それとまったく同じように、動物的個我を支配する法則や、物質を支配する法則を、人がどんなによく知っていようと、それらの法則は、人が手にしている一片のパンをどう扱えばよいか、妻なり、他人なり、犬なりにくれてやるべきか、それとも自分で食べてしまうのがいいか、そもそもこの一片のパンをとっておくべきか、ねだる人に与えてしまうべきなのか、といったことに対してはいささかの指示も与えはしないだろう。ところが、人間の生命というのは、もっぱらこの種の問題の解決に存するのである。
動植物や物質の存在を支配する法則の研究は、人間の生命の法則を解明するのに有益であるばかりか、必要ですらあるが、ただしそれは、その研究が人間の認識の主要な対象である、理性の法則の解明を目的としている場合に限るのである。
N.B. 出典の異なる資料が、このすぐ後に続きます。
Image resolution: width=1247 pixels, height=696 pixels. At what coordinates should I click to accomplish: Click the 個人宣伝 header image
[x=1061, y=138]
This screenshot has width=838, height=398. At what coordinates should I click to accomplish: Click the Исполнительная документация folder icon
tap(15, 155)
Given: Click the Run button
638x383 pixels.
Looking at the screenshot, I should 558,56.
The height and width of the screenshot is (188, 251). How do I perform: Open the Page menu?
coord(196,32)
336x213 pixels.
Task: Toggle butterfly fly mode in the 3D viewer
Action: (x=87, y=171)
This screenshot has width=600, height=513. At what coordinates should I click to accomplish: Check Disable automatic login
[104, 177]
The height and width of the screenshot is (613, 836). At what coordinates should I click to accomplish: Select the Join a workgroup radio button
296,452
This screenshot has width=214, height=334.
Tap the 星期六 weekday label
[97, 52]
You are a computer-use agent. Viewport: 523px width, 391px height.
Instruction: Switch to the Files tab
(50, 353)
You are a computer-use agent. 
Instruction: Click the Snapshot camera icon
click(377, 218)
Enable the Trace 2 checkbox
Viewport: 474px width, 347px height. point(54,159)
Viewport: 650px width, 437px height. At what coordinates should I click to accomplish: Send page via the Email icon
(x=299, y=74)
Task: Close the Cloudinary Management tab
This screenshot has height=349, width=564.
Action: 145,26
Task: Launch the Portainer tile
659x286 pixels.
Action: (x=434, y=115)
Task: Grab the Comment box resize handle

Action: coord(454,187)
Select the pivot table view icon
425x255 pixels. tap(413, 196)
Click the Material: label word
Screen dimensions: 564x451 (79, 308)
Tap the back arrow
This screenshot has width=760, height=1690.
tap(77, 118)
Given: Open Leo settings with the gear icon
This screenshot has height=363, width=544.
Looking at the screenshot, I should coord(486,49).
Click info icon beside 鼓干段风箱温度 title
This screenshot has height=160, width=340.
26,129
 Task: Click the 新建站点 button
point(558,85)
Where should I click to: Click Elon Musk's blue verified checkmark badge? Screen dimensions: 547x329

人間の生命は動物的生存にすぎぬとか、理性的な意識の教える幸福なぞありえないとか、理性の法則は幻影にすぎぬとかいった想定の下では、こういう研究もむなしいばかりか破滅的なものにさえなってしまい、認識の唯一の対象を人間から隠して、対象の影を研究していれば対象を認識できるという錯誤に人をとめおいてしまう。そんな研究はちょうど、生物の運動の原因は影の変化と動きにあると考えて、生物の影のあらゆる変化と動きを注意深く研究する人間のやっていることと同じようなものである。」
人は客体を主体化すると自我の分裂がおこり、逆に、主体を客体化すれば自己の統合をなす。
ここでトルストイのいうように、「人間の幸福」を抜きにした科学的法則は単に「この世界」が「どうなっているか」だけを説明する法則であり、それが「我々にとって」どれぐらい有用であるか、あるいは有用でないか、を吟味しない限り、何の意味もなさない、ということになる。
もっといえば、解明された「この世界の科学的な法則」という権威が、我々の実際の生活より「偉くなる」、ということほど馬鹿馬鹿しいことはない、とうことでもある。
もちろん、トルストイは科学を「不必要」だとはいっていない。
「動植物や物質の存在を支配する法則の研究は、人間の生命の法則を解明するのに有益であるばかりか、必要ですらあるが、ただしそれは・・・」
要はその権威主義的なやり方が、かつての宗教的裁判などとも変わらないような傾向を示していることにあり、その「傲慢さ」を排除すべきだといっているのである。なぜなら、その「傲慢さ」こそ、私達人類の「幸福」を、「宗教、科学、政治」などという権威でもって圧迫させてきた本当の原因だからである。
「傲慢さ」、別のいい方でいえば「偽善」とういうものをそれらから取り除いたとき、私たちは「科学」だけでなく、他のあらゆるジャンルの分野で本当の「私たちのための意義」を見出すだろうし、そうあるべきなのである。